**What to do**:
Among the records that follow, find the line with "Delivery Information (314, 1949)" and the line with "family of brands (1349, 1665)". Set down those lines and all lines between them exactly, without adding anything.

Dataset items:
────────────────────

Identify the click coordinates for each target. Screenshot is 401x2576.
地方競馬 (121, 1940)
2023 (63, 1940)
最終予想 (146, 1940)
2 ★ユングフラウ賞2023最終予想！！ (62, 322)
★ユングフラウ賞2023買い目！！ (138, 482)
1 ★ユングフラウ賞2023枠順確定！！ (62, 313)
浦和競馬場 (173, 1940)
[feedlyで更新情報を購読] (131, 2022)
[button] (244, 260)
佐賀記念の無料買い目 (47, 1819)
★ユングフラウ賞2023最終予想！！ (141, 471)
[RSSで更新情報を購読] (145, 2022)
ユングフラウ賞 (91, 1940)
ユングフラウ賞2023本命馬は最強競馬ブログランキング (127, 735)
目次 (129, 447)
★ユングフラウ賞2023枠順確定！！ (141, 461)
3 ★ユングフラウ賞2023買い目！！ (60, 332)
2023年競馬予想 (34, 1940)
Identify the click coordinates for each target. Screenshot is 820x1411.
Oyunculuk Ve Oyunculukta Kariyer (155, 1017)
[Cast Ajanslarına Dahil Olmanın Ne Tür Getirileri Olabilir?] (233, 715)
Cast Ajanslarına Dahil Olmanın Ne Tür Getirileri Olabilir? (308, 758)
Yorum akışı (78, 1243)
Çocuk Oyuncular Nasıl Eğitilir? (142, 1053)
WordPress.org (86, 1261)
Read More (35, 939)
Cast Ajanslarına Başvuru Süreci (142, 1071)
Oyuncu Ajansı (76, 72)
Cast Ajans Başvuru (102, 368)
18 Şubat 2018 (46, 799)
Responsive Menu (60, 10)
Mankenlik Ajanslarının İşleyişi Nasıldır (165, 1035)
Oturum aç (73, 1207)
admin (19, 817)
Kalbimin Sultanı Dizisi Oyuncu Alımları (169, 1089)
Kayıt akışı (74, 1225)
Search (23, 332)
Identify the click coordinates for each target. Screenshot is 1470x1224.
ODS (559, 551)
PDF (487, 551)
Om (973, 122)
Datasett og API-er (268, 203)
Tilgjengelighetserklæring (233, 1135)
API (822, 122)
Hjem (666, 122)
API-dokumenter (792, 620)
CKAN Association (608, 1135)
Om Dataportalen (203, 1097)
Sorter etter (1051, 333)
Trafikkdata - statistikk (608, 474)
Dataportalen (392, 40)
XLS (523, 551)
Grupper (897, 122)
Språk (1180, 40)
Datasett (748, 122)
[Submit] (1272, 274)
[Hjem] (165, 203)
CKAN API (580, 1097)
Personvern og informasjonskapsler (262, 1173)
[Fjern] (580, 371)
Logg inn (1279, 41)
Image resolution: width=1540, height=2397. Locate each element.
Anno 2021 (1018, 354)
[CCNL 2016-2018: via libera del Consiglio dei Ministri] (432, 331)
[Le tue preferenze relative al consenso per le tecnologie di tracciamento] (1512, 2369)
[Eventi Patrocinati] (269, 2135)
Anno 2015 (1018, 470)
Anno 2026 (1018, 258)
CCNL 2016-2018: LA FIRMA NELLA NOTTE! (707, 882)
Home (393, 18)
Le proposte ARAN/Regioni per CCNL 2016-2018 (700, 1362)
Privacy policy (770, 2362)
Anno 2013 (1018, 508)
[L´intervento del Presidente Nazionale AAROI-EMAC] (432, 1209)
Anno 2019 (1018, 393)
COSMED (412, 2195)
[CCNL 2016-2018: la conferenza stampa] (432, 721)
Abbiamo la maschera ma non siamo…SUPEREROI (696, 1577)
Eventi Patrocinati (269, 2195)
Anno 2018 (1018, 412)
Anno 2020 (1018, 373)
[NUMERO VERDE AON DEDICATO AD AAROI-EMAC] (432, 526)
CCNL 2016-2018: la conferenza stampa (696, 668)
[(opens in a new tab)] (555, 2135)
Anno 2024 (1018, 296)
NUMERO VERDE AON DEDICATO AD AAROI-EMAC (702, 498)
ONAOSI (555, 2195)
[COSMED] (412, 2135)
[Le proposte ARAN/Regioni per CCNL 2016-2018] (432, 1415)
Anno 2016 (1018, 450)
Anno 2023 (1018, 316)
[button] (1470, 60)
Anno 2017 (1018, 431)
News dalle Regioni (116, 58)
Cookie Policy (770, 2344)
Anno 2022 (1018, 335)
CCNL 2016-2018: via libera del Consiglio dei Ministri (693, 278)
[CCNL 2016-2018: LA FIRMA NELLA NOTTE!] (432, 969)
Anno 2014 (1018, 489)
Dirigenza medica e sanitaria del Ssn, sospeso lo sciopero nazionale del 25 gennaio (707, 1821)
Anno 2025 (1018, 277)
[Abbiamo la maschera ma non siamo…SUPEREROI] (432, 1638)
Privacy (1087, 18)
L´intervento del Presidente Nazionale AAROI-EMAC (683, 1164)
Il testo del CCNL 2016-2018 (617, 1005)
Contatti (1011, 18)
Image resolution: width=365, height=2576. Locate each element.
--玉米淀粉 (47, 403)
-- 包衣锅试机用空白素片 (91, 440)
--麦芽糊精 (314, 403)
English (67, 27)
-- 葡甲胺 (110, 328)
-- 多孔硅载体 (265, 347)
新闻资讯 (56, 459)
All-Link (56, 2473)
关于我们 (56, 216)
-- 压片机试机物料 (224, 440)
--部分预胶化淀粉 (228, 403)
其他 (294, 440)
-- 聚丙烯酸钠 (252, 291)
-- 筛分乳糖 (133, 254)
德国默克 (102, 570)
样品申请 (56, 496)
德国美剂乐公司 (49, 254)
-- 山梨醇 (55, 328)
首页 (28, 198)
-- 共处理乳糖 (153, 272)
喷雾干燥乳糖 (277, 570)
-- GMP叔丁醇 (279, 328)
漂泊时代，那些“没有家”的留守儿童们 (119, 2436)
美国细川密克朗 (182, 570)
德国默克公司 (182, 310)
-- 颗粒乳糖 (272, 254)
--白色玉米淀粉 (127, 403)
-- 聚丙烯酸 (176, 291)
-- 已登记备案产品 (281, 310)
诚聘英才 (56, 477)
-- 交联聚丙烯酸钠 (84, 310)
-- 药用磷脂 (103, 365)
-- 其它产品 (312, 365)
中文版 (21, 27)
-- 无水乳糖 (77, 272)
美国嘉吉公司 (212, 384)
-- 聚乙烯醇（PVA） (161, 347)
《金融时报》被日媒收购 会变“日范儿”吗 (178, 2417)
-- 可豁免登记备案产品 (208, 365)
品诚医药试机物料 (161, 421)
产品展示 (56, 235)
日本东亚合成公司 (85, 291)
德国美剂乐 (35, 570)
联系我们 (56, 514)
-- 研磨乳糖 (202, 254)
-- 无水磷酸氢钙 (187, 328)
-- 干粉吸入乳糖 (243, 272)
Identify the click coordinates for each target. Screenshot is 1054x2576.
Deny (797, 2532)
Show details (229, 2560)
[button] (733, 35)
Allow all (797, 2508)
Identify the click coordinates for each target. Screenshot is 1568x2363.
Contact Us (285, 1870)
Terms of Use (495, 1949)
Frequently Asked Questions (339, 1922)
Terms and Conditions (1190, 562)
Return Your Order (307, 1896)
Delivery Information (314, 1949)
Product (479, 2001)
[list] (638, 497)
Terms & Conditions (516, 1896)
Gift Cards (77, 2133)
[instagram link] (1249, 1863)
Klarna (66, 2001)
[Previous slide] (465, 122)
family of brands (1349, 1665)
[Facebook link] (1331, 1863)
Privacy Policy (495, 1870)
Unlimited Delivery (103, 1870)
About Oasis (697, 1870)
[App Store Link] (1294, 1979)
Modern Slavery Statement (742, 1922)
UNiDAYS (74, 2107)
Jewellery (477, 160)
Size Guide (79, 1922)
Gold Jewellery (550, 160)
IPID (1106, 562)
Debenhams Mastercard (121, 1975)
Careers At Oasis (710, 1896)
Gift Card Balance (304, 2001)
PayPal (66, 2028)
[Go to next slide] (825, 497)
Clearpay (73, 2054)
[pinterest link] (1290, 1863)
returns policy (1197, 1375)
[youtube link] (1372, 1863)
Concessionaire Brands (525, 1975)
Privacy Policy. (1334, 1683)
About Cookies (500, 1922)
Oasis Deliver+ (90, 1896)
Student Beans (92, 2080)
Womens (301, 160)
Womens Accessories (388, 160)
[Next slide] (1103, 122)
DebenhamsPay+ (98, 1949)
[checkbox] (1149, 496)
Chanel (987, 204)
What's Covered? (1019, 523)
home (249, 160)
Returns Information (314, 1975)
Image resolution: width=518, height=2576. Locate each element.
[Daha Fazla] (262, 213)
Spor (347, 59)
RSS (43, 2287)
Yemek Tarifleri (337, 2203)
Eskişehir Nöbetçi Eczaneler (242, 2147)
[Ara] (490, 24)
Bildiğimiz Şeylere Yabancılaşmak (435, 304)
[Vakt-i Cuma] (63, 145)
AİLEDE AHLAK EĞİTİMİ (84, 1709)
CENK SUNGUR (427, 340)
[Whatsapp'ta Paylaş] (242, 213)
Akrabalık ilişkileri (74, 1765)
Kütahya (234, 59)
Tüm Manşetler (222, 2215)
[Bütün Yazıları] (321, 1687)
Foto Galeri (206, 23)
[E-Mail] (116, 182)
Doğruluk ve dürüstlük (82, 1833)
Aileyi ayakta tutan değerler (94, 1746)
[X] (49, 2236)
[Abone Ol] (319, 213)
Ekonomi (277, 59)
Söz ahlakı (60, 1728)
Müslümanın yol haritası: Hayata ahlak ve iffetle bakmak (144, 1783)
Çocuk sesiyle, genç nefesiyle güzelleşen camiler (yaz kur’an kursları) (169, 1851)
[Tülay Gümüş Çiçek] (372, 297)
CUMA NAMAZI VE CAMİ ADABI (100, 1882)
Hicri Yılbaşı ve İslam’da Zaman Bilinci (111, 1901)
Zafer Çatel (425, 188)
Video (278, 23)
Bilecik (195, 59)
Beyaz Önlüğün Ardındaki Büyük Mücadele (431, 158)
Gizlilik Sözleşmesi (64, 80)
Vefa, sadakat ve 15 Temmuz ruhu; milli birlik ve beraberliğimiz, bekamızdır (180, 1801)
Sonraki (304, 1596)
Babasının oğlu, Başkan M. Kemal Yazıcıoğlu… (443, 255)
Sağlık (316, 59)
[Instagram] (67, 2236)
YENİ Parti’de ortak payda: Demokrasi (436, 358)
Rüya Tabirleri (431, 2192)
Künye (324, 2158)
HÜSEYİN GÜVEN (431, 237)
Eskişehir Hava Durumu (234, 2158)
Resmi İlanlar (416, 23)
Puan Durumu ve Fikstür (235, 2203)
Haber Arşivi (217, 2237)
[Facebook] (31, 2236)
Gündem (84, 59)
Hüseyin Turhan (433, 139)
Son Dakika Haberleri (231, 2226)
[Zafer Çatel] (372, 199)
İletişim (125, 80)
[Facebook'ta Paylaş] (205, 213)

────────────────────

**Task response**:
Delivery Information (314, 1949)
Product (479, 2001)
[list] (638, 497)
Terms & Conditions (516, 1896)
Gift Cards (77, 2133)
[instagram link] (1249, 1863)
Klarna (66, 2001)
[Previous slide] (465, 122)
family of brands (1349, 1665)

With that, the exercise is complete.